A report prepared by the main opposition Republican People’s Party (CHP) has focused on the changes in the stances of President Recep Tayyip Erdoğan and his ruling Justice and Development Party (AKP) regarding China’s treatment of the Uyghurs.
While Erdoğan and the AKP have turned a blind eye to China’s increasing persecution of its Uyghurs amid growing economic ties between the countries, Erdoğan had himself referred to China’s treatment of the Uyghurs in 2009 as a genocide.
The Uyghurs are a Muslim-Turkic ethnic group with roots in the Xinjiang region of northwestern China, which Uyghurs refer to as East Turkestan, and have faced suppression and forced assimilation for years, resulting in a diaspora that includes tens of thousands of Uyghurs living in Istanbul alone.
Though considered to be Turkic kin by many in Turkey, critics have accused Erdoğan of remaining silent on the matter due to the strengthened economic ties between Ankara and Beijing.
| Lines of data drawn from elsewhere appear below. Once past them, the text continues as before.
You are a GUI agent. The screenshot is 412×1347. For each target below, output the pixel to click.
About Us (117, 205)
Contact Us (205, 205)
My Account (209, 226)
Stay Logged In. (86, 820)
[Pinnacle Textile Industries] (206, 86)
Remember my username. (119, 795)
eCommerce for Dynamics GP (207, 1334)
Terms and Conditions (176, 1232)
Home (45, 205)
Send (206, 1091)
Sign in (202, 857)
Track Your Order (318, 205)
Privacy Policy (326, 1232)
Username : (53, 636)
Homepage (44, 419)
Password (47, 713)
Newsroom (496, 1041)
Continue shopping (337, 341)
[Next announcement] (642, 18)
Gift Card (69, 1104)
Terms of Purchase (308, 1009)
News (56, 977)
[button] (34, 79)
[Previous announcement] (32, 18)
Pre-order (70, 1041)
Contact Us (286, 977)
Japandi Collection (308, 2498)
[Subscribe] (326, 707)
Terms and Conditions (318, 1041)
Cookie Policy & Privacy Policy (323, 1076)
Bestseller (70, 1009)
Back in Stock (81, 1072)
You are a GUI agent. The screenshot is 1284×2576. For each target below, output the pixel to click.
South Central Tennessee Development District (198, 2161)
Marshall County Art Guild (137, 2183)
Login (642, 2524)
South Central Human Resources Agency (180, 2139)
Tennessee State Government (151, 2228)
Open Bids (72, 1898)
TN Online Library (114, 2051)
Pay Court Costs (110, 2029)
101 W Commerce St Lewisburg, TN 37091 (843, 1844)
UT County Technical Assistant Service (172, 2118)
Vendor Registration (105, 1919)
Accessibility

The U.S. representative of the CHP, Yurter Özcan, prepared a report on the issue titled “East Turkestan – Uyghur Turks: History, Identity and Politics.”
The reported pointed out that Erdoğan has softened his tone regarding China’s treatment of the Uyghurs in recent years, and that Turkey failed to co-sign a statement signed by 23 countries including the U.S., the UK and Germany regarding the Uyghurs’ persecution at the hands of the Chinese government.
“According to the Trade Ministry, the trade volume between the two countries has increased from $1.1 billion in 2001 to $23.6 million in 2018. Due to China’s influence on the Turkish economy, the government fears that the economy will suffer if it takes a firm stance on the East Turkestan issue,” the report said.